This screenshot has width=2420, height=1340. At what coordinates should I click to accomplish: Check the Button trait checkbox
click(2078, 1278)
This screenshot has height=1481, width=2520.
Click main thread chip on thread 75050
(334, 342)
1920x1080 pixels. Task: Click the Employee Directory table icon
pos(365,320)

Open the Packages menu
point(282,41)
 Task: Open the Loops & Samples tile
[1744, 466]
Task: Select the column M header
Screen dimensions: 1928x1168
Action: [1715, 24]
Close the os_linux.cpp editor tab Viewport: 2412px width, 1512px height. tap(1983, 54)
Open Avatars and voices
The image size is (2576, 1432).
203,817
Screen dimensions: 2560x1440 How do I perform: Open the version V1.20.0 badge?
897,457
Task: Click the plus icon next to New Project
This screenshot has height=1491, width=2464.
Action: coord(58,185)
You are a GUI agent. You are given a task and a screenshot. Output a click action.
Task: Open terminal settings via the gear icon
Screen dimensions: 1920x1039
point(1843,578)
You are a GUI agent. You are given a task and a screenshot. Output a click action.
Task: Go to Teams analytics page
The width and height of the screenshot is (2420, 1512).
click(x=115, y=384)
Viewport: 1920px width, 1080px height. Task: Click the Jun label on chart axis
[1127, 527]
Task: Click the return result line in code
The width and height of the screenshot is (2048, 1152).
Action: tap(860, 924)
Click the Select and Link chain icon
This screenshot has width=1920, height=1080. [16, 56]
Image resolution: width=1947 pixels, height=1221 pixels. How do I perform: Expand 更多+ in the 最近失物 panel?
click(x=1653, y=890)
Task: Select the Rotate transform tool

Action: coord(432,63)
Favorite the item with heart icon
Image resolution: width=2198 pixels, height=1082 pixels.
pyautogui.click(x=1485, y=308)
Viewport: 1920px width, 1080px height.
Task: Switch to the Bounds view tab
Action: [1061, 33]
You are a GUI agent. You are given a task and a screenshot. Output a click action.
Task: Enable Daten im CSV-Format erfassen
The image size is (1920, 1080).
· · ·
→ **WHAT YOU SHOULD DO**:
When you reach the line containing "Image resolution: width=1947" in the data above, start copying exactly, and stop after the line containing "Favorite the item with heart icon".

→ **ANSWER SECTION**:
Image resolution: width=1947 pixels, height=1221 pixels. How do I perform: Expand 更多+ in the 最近失物 panel?
click(x=1653, y=890)
Task: Select the Rotate transform tool

Action: coord(432,63)
Favorite the item with heart icon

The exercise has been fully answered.